= EXTRAIT DE TEXTE =
---------------
Visages du souk

Le Marocain Hassan Darsi fait poser des familles dans son studio ambulant. Kitsch à souhait.

Publié le 6 octobre 2003 Lecture : 2 minutes.

Le portrait de famille, une vieillerie éculée ? C’est compter sans le regard nostalgique de Hassan Darsi, qui regrette le temps où « dans les vitrines des photographes de quartier étaient exposées de telles photos ». « Ce rapport harmonieux de l’intime au public tend à disparaître. Les gens se font plus volontairement anonymes », constate cet artiste casablancais qui a trouvé sa manière à lui de maintenir cette chaleureuse harmonie.
D’un pays à l’autre, il fait poser des familles dans un décor de studio qu’il a conçu et voulu kitsch : grand poster avec coucher de soleil et palmiers, doubles rideaux et, surtout, pot de fausses fleurs, comme un clin d’oeil à l’artificialité d’un moment néanmoins authentique. L’artiste demande à chaque famille d’apporter un objet personnel. Guitare, portrait du roi Mohammed VI, peluche, théière et même un cochon trôneront ainsi tour à tour sur un socle qui les érige le temps d’un clic en membre à part entière de la famille.
---------------
= ENTRÉES EXTRAITES =

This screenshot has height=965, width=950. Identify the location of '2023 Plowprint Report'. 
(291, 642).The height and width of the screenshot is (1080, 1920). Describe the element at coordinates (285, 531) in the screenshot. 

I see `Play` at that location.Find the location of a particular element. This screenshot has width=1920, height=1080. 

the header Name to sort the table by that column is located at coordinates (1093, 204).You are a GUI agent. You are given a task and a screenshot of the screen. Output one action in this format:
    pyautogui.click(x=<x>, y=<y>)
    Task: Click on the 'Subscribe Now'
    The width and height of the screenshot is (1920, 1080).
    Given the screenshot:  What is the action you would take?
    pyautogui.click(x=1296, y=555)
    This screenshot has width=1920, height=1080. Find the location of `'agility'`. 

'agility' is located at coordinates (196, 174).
---------------
= SÉRIE D'EXERCICES =
A. Recopiez le texte sur le studio ambulant de Hassan Darsi, de « Le Marocain Hassan » jusqu'à « cette chaleureuse harmonie. ».
B. D'après le texte sur le studio ambulant de Hassan Darsi, que doit apporter chaque famille qui vient poser ?
C. Prolongez le texte sur le studio ambulant de Hassan Darsi en écrivant la suite de son dernier paragraphe.

= CORRIGÉ DES EXERCICES =
A.
Le Marocain Hassan Darsi fait poser des familles dans son studio ambulant. Kitsch à souhait.

Publié le 6 octobre 2003 Lecture : 2 minutes.

Le portrait de famille, une vieillerie éculée ? C’est compter sans le regard nostalgique de Hassan Darsi, qui regrette le temps où « dans les vitrines des photographes de quartier étaient exposées de telles photos ». « Ce rapport harmonieux de l’intime au public tend à disparaître. Les gens se font plus volontairement anonymes », constate cet artiste casablancais qui a trouvé sa manière à lui de maintenir cette chaleureuse harmonie.

B. Chaque famille doit apporter un objet personnel.

C.
Après avoir planté son studio ambulant à Schiedam (Pays-Bas) en 2001, à Casablanca (Maroc) en 2002, à Malines (Belgique) en 2003, puis au Cap (Afrique du Sud) en 2003, c’est finalement loin des villes et de leurs habitants que Hassan Darsi s’est arrêté pour sa cinquième série de portraits. Il est allé à la rencontre de la population du souk Hed Oulad Frej, sur l’invitation d’Abdellah Karroum, ce trublion de la création contemporaine qui entraîne des artistes, toutes disciplines confondues, vers des lieux et des publics non conventionnels (voir J.A.I. n° 2215, page 101). Pour Hassan Darsi, le choix de ce souk, qui se tient tous les dimanches à 170 kilomètres au sud de Casablanca, n’est pas anodin. « C’est la région d’où est partie ma famille pour ne jamais y retourner, fuyant la famine qui sévissait dans les campagnes du Maroc sous le protectorat. C’est un retour dans son histoire », explique-t-il.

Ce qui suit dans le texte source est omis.